Monday, October 27, 2008

Hillerman Dies at 83

(although he wrote many Navajo themed books, Hillerman is not Native American or Navajo)

Hillerman's evocative novels, which describe people struggling to maintain ancient traditions in the modern world, touched millions of readers, who made them best sellers. But although the themes of his books were not overtly political, he wrote with a purpose, he often said, and that purpose was to instill in his readers a respect for Indian culture. The plots of his stories, while steeped in contemporary crime and its consequences, were invariably instructive about ancient tribal beliefs and customs, from purification rituals for a soldier returned from a foreign war to incest taboos for a proper clan marriage.

"It's always troubled me that the American people are so ignorant of these rich Indian cultures," Hillerman once told Publishers Weekly. "I think it's important to show that aspects of ancient Indian ways are still very much alive and are highly germane even to our ways."

Hillerman was not the first mystery writer to set a story on Indian land or to introduce a full-blooded Native American detective to crime literature.
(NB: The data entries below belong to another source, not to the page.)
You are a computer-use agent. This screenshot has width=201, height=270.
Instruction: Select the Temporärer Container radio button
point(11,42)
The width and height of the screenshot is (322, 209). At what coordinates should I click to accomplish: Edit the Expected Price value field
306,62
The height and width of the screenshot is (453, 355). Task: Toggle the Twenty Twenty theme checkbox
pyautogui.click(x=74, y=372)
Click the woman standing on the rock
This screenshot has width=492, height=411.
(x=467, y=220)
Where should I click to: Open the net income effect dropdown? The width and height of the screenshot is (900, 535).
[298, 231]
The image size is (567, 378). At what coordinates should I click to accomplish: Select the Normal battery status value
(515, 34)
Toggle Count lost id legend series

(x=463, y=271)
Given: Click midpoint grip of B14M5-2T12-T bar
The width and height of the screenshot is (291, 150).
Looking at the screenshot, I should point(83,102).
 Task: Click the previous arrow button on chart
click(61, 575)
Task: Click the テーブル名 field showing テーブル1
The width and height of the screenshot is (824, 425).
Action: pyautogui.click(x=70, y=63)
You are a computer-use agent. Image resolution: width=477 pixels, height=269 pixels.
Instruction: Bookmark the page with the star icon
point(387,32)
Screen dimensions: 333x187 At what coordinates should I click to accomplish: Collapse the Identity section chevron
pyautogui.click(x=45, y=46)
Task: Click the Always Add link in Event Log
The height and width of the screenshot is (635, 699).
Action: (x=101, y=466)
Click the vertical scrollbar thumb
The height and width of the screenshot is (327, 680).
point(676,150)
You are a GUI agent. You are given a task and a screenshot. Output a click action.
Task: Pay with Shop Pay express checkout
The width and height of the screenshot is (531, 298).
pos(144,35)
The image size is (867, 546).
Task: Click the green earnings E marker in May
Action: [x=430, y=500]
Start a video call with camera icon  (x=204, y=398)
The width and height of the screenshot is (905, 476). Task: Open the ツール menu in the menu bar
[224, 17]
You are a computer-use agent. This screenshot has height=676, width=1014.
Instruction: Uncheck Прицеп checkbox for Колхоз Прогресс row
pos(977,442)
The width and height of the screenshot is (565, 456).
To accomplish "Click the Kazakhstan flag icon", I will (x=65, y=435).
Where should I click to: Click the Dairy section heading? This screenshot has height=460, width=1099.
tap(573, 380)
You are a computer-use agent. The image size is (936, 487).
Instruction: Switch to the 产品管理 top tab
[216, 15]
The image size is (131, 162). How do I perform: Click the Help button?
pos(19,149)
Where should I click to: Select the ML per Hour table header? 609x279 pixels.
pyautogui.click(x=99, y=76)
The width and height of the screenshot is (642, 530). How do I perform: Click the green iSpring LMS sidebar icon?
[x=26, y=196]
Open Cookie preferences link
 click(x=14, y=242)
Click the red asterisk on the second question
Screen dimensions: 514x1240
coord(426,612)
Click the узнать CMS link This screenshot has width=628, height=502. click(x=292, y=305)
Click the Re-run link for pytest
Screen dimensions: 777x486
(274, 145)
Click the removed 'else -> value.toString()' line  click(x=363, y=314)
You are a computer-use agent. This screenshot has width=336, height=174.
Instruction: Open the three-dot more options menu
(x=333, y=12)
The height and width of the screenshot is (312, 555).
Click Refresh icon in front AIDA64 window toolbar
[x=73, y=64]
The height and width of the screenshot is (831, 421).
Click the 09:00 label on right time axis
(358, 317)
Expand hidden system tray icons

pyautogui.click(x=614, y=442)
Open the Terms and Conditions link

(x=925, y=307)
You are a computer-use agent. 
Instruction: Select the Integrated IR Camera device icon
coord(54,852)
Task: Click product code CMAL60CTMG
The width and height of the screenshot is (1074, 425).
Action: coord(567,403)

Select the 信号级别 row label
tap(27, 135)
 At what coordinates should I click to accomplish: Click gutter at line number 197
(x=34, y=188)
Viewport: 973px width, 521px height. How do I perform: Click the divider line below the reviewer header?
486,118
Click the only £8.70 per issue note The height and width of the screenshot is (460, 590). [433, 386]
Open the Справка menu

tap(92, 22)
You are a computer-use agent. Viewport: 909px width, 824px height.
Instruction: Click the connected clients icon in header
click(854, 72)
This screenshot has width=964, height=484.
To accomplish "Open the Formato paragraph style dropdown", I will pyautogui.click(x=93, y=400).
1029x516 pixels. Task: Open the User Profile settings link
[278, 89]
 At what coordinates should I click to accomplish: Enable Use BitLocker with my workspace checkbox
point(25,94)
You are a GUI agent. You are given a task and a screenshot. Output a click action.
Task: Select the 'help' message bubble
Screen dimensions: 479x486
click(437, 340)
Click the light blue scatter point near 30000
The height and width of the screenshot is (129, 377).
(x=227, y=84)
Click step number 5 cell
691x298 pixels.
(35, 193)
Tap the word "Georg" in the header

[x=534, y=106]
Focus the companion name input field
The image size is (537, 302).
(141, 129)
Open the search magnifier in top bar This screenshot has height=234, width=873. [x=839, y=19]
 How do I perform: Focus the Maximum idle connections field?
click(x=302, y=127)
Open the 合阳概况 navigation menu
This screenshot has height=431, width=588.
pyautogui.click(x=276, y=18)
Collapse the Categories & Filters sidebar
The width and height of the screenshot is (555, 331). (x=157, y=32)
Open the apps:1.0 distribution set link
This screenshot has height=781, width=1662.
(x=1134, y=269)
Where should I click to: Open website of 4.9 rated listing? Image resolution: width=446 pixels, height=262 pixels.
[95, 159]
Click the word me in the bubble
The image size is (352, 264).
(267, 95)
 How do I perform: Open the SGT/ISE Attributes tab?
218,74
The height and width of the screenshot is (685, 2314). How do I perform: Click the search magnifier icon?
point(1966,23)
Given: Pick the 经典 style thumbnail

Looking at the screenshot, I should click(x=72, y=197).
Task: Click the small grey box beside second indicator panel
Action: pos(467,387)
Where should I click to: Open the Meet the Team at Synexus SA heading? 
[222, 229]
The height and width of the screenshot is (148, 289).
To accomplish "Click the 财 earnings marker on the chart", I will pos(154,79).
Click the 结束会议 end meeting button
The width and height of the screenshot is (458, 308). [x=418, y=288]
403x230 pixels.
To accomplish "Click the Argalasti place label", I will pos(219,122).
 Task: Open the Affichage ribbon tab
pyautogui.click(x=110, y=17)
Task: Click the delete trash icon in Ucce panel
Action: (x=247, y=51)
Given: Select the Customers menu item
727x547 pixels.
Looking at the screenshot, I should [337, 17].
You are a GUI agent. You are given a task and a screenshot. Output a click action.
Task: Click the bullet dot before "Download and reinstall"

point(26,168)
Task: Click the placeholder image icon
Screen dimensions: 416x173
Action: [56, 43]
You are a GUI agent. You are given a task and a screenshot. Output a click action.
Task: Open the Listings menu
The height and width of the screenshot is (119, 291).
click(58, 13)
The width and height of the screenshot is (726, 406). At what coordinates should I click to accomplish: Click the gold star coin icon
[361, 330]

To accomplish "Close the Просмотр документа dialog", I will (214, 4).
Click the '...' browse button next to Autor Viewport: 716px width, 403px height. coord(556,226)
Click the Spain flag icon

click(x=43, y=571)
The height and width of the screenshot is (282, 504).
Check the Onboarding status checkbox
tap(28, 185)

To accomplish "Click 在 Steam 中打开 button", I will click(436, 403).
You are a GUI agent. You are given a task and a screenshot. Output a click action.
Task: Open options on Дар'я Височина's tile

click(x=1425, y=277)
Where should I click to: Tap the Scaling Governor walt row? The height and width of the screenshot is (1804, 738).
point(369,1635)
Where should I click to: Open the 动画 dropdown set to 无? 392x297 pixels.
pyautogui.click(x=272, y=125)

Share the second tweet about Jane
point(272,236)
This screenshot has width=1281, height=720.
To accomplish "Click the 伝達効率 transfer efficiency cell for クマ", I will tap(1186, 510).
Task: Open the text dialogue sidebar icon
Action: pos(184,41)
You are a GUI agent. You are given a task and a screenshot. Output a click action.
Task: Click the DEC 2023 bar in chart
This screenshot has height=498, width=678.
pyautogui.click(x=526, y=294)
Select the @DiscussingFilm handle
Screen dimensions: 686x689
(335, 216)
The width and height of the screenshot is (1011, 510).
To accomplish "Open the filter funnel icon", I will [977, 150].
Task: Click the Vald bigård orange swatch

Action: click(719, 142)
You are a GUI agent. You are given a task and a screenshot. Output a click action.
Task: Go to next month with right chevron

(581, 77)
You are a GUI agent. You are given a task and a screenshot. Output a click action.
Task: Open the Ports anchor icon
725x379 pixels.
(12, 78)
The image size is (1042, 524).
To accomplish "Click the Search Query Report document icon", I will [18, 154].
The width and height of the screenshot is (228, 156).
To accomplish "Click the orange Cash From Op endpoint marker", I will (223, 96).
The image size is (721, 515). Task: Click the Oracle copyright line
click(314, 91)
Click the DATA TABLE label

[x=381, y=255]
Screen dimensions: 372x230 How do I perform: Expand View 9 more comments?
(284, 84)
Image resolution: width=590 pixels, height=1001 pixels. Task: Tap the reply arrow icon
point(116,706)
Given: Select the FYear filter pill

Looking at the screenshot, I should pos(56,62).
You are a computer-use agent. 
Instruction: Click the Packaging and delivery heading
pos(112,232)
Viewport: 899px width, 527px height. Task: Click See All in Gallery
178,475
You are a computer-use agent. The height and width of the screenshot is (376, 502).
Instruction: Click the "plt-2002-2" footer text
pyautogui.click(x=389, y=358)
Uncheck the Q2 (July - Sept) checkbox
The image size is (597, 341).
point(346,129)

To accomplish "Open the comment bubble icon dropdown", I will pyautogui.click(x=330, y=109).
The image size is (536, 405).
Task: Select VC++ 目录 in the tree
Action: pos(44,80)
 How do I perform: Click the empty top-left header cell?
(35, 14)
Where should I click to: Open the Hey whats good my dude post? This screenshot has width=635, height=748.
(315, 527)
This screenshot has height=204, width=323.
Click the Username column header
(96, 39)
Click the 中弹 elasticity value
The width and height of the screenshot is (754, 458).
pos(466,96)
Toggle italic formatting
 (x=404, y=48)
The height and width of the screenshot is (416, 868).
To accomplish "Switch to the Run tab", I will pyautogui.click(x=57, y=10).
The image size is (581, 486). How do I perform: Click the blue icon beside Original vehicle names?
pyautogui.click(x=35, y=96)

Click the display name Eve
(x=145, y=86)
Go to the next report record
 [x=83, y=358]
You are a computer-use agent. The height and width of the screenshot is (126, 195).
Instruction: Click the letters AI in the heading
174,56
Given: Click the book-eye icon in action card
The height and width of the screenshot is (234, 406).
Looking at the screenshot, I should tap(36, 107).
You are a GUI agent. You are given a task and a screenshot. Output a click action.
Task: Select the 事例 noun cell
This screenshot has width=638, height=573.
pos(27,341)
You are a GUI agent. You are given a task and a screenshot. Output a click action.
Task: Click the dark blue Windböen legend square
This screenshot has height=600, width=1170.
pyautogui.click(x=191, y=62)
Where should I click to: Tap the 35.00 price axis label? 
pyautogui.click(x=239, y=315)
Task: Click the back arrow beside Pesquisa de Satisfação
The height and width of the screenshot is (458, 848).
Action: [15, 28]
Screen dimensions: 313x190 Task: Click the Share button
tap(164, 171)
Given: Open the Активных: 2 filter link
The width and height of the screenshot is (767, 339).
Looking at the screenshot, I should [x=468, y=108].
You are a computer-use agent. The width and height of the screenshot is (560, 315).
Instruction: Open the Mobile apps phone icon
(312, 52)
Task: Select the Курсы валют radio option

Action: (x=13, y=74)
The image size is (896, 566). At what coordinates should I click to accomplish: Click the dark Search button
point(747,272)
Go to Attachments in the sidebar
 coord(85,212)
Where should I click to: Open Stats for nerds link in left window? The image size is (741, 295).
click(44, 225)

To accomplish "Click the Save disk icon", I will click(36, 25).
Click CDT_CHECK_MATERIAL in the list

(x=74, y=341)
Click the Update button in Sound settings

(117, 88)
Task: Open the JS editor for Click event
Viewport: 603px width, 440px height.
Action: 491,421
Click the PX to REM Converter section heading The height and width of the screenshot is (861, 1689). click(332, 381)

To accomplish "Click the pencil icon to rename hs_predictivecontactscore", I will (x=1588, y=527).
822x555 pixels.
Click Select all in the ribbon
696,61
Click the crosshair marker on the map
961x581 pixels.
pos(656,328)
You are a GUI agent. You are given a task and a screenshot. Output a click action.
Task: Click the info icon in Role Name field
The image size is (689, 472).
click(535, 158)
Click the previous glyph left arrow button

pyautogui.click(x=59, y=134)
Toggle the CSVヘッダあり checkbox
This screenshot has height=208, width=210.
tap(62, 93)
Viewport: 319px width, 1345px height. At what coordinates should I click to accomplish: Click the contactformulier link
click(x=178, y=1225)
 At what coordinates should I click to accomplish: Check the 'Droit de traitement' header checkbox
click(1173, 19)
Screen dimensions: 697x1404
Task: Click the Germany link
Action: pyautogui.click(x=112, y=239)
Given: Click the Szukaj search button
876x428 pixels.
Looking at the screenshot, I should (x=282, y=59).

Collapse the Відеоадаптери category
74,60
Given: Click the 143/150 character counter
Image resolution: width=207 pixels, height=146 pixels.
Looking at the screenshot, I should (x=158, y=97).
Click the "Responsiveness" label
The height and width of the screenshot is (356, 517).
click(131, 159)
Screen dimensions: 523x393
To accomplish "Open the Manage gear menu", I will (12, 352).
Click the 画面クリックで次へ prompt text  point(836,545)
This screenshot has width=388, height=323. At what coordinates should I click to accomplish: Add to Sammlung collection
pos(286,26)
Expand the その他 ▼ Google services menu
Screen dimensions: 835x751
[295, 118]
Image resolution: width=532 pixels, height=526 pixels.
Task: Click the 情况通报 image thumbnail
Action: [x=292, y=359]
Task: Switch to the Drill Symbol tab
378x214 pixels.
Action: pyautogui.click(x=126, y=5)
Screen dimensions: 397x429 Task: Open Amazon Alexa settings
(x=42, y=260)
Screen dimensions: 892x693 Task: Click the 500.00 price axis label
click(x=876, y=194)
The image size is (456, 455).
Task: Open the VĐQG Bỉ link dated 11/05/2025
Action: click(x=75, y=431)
In 1946 the grand prize in the first short-story competition of Ellery Queen's Mystery Magazine went to Manly Wade Wellman for the first of two stories he wrote with an Indian protagonist.

But beginning with "The Blessing Way" in 1970 the 18 novels Hillerman set on Southwest Indian reservations featuring Lieut. Joe Leaphorn and Sergeant Jim Chee of the Navajo Tribal Police, brought a new dimension to the character of the traditional genre hero.